### Available records
====================
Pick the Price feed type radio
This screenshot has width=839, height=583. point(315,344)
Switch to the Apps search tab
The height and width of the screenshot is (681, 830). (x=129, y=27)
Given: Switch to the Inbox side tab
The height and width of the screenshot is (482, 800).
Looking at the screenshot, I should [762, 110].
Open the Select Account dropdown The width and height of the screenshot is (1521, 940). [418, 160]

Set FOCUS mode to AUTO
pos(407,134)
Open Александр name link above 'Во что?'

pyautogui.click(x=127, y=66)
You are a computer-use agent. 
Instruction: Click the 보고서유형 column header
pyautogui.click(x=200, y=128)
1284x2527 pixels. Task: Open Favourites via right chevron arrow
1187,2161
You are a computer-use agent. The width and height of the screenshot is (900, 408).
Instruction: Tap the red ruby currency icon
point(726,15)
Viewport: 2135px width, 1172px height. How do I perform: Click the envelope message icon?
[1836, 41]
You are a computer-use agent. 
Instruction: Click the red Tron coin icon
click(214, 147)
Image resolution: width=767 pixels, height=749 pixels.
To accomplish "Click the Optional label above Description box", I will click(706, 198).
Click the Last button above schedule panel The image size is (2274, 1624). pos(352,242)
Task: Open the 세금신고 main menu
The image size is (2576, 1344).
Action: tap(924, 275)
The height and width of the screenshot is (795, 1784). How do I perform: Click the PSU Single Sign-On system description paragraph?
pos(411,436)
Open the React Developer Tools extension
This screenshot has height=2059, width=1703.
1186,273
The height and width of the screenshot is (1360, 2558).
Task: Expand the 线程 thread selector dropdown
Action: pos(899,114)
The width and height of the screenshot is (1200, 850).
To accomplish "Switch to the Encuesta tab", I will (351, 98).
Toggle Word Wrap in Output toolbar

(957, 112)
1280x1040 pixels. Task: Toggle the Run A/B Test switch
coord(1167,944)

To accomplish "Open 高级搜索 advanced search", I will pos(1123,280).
====================
### Work to complete
Please return the lines of the material above word for word, starting at the line that contains "Image resolution: width=767" and ending at the line that contains "pos(411,436)", with both of those lines included.

### The result
Image resolution: width=767 pixels, height=749 pixels.
To accomplish "Click the Optional label above Description box", I will click(706, 198).
Click the Last button above schedule panel The image size is (2274, 1624). pos(352,242)
Task: Open the 세금신고 main menu
The image size is (2576, 1344).
Action: tap(924, 275)
The height and width of the screenshot is (795, 1784). How do I perform: Click the PSU Single Sign-On system description paragraph?
pos(411,436)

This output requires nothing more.